Is AI Making Programming Harder? Why 'Test Only, Zero Code Review' is an Absolute Disaster

Published: (February 20, 2026 at 10:03 PM EST)
4 min read
Source: Dev.to

Source: Dev.to

Introduction

Recently, an article titled “AI Fatigue is Real” struck a massive chord, perfectly echoing what many developers are feeling right now: programming in the AI era has actually become more exhausting.

We’ve transitioned from being Creators (Builders) to Reviewers. AI generates code so fast and inconsistently that the burden of reviewing has become overwhelmingly heavy:

  1. It’s impossible to enter a flow state.
  2. You are constantly context‑switching.
  3. This high‑density micro‑reviewing is incredibly draining and quickly pushes you into decision fatigue.

Observations from the Community

While promoting my open‑source project, the fastfilelink CLI (ffl), across various communities, I’ve been lurking and observing mainstream developer discussions. What I saw was endless anxiety, boundless hype, and a flood of “AI will replace developers” methodologies, all accompanied by massive amounts of poorly crafted code.

Some of it makes sense, but a huge portion is, frankly speaking, utter nonsense.

The “Test‑Only, Zero Code Review” Proposal

A new, sweet‑sounding proposition has emerged in the community (especially driven by the current OpenClaw‑dominated faction):

“Don’t review code; review output / tests passed.”

Some people even use compilers as an analogy, arguing that we don’t review the assembly generated by a compiler today either.

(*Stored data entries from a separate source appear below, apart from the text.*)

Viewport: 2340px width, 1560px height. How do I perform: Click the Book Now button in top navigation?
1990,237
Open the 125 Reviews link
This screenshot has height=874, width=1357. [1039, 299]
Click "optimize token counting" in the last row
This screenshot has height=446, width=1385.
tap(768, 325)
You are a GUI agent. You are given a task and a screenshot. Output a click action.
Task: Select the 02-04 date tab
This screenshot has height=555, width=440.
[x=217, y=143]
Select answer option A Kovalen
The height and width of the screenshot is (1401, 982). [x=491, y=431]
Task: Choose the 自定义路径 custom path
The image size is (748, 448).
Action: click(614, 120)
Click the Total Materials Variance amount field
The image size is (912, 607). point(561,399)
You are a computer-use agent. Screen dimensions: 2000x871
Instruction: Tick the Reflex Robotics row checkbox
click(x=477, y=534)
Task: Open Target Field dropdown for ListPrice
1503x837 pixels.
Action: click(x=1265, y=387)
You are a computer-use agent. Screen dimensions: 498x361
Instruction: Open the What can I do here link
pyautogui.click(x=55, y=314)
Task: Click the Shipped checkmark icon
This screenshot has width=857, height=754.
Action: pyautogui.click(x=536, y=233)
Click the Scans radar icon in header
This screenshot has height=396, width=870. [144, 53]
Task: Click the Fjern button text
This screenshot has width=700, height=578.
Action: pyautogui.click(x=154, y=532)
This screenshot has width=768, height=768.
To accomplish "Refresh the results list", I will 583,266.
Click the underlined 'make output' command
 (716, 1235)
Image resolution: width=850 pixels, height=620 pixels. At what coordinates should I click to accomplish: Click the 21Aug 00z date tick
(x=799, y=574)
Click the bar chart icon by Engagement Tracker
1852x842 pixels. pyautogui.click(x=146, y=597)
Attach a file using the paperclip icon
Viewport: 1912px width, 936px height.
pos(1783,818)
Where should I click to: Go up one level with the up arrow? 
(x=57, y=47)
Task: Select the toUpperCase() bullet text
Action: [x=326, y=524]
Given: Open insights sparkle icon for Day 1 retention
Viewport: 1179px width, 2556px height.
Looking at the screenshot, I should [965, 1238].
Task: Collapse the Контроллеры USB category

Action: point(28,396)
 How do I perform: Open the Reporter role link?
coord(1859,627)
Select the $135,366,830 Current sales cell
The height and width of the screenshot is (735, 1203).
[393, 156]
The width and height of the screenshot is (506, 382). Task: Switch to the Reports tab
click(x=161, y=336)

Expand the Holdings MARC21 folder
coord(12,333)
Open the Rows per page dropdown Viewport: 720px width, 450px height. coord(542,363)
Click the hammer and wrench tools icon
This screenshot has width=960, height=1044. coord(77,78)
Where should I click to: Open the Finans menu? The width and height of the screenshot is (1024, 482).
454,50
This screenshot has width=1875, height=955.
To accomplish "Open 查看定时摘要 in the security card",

I think this argument is fundamentally flawed.

Why the Analogy Breaks Down

  • A compiler uses strict syntax for deterministic translation.
  • An LLM is a probabilistic model. When you ask an LLM to generate test cases, the tests themselves can be fake or of terrible quality.
  • Even if all the tests show green, it doesn’t mean the system is fine. You ultimately have to review these test cases, so the premise of “not reviewing at all” is unreliable.

Limitations of Current LLMs

  • Context windows and RAG capabilities are limited; LLMs can only see fragments of a project and cannot comprehend the system as a whole.
  • Generated code often contains extreme redundancy, violating the DRY (Don’t Repeat Yourself) principle.
  • When requirements change, the code becomes prone to massive, inconsistent bugs.

Architectural Collapse Is Not Solvable Soon

  • Physical limits of training data and attention mechanisms mean context windows will always have a ceiling.
  • Projects will continue to grow larger, outpacing any increase in context size.
  • Therefore, the architectural collapse described earlier is practically unsolvable in the foreseeable future.

Test Coverage Is Not a Panacea

To prevent weird, unpatched, and inconsistent edge‑case bugs, your test coverage must approach 100 %, and the tests must be designed with extreme rigor. This brings us back to the earlier point: test cases are themselves code, heavily copy‑pasted by the LLM.

If you want to save yourself the effort of reviewing production code, you must spend equal (or even more) effort reviewing a massive pile of test code. You are merely trading one hell for another.

Why “Only Care About Test Passes” Is Flawed

  • Fundamental flaws: Ignoring the code while only caring about test results is an AI hype. It sounds awesome, but in practice it’s riddled with issues.
  • “It works” argument: Even if the LLM eventually passes the tests given enough time and tokens, the project will be filled with repetitive logic that requires ever‑increasing resources to fix.

Key Points

  1. Not reviewing is impossible – you’ve just shifted the target of your review from production code to test cases. That is still code, and it still drains your brainpower.
  2. Maintenance costs compound exponentially – once technical debt stacks up, fixing even a minor bug will cost increasingly more tokens and time.
  3. Economic incentives – the ultimate beneficiaries are AI development tool vendors. The more bloated the code and the more debugging required, the more money they make.

Conclusion

The oldest software‑engineering adage still holds true:

“No Silver Bullet.”

Relying solely on AI‑generated tests while ignoring code review is not a silver bullet; it merely swaps one set of problems for another.